• Extrait choisi:

+++++

Je crois que les ONG sont plus sophistiquées; il faut reconnaître que nous sommes en mesure de présenter diverses solutions, les unes après les autres. Nous demandons des sanctions, lorsque toutes les autres méthodes ont échoué. Nous parlons aux sociétés, nous leur présentons des preuves.
Nous avons demandé à Petro-Canada si elle avait seulement songé à se renseigner sur la santé de Aung San Suu Kyi lorsqu'elle était... Je tiens à préciser qu'elle n'était pas en résidence surveillée; elle est maintenant plus ou moins libre de faire ce qu'elle veut. Mais Petro-Canada n'avait même pas songé que c'était une mesure qu'elle aurait pu prendre en tant que corporation, ce qui est toute une déclaration politique dans le contexte d'un régime militaire comme celui de la Birmanie.
Il existe donc de nombreuses mesures et je crois que les églises n'ont opté finalement pour cette solution - et contrairement à Amnistie, nous appuyons à l'occasion des appels en faveur de sanctions, qu'après toute une série d'étapes mûrement réfléchies qui nous ont amenés...à cette situation odieuse qu'a vécue l'Afrique du Sud. Mais on aura auparavant épuisé plusieurs autres possibilités d'amélioration progressive.
Je pense que les ONG voient d'un oeil différent la question des sanctions; cela ne fait aucun doute. Pour beaucoup, c'est tout ou rien. Mais plusieurs d'entre nous considèrent qu'il existe des étapes intermédiaires et nous exhortons simplement les Canadiens à exercer des pressions sur le secteur commercial pour qu'il réagisse de façon responsable.
M. Mendes: J'aurais aimé que John English soit encore ici car c'est un cas où il aurait pu constater qu'il existe en fait un consensus parmi les ONG de ce pays. Je suis d'accord avec tout ce qui a été dit jusqu'à présent.
J'aimerais toutefois ajouter quelque chose à propos du leadership moral. Ceux qui présentent les sanctions commerciales comme des mesures que privilégient les ONG, la société civile ou la gauche...tout d'abord, d'après ce que vous venez d'entendre, c'est inexact.
Deuxièmement, ils négligent de soulever le problème très important du leadership moral et je prendrai comme exemple la situation au Nigéria. Avant la réunion du Commonwealth et avant l'exécution de Ken Saro-Wiwa, la situation au Nigéria laissait pas mal de gens indifférents, même si l'on sait très bien que celui qui a remporté les élections en 1993, Abiola, est en train de croupir en prison, d'après l'information la plus récente dont je dispose, sans parler de l'exécution de Saro-Wiwa. Malheureusement, il a fallu qu'on exécute Saro-Wiwa pour que s'exerce le leadership moral que nous avons constaté au sein du Commonwealth.

+++++

• Lignes fournies:

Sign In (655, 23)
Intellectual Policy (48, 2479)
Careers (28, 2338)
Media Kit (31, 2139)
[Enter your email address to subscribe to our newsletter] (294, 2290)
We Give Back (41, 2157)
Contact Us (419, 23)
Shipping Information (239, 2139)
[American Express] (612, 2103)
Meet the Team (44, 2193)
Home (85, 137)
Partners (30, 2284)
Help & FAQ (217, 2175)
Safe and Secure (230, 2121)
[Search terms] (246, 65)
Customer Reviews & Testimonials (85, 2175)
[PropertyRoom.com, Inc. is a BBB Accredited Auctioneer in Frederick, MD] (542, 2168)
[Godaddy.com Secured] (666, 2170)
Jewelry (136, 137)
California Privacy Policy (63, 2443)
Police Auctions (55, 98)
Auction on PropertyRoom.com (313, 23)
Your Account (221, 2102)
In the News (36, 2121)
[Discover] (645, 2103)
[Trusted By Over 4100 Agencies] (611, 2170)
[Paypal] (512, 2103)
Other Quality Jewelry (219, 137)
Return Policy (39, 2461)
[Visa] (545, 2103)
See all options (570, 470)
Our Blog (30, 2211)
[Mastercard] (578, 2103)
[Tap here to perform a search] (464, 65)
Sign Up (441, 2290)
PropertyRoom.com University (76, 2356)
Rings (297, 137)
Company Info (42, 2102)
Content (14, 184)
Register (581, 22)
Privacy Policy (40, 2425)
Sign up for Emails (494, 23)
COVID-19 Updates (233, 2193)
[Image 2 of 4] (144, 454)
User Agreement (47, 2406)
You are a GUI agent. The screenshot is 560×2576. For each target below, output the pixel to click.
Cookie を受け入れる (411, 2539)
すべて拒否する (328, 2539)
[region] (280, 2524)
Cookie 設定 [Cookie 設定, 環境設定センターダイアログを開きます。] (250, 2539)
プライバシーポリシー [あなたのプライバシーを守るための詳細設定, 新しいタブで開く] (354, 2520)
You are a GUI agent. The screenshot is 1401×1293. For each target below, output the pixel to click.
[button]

+++++

• Liste des tâches:
1. Relevez toutes les personnes nommées dans l'extrait sur les ONG et les sanctions.
2. D'après l'extrait sur les ONG et les sanctions, qui a remporté les élections de 1993 au Nigéria ?
3. Poursuivez l'extrait sur les ONG et les sanctions à la suite de sa dernière phrase.

• Réponses par tâche:
1. Aung San Suu Kyi, M. Mendes, John English, Ken Saro-Wiwa, Abiola

2. Abiola.

3.
J'ai lu les transcriptions de certains témoignages entendus par votre comité et je ne suis absolument pas d'accord entre autres pour que l'on fasse une croix sur le Commonwealth, parce que ce genre d'institution peut exercer un leadership moral.
Nelson Mandela, qui a décidé de lancer sa propre croisade, en est un bon exemple. Même si le reste du monde ne lui emboîte pas le pas, il va quand même tâcher d'obtenir certaines mesures de la part de la communauté internationale à propos du Nigéria. J'estime que le Canada devrait l'appuyer et joindre ses efforts aux siens, car on peut faire beaucoup.
Je crois savoir que tout récemment, hier ou avant-hier, l'Union européenne a décidé de ne pas prendre de sanctions réellement efficaces comme par exemple un embargo pétrolier. Elle s'est contentée de limiter l'octroi de visas et de consolider l'embargo sur les armes. Or, les mesures que le Canada peut prendre pour exercer un leadership moral de concert avec Mandela sont innombrables. Il est en train de montrer la voie. Ni le Canada, ni Mandela n'ont proposé de sanctions commerciales proprement dites mais laissent entendre qu'il existe des moyens d'exercer des pressions sur les juntes militaires, susceptibles d'avoir d'importantes répercussions. Il faut du leadership moral pour agir ainsi.
M. McChesney: Nous avons entendu de très bonnes idées des derniers intervenants en réponse aux questions de M. Morrison.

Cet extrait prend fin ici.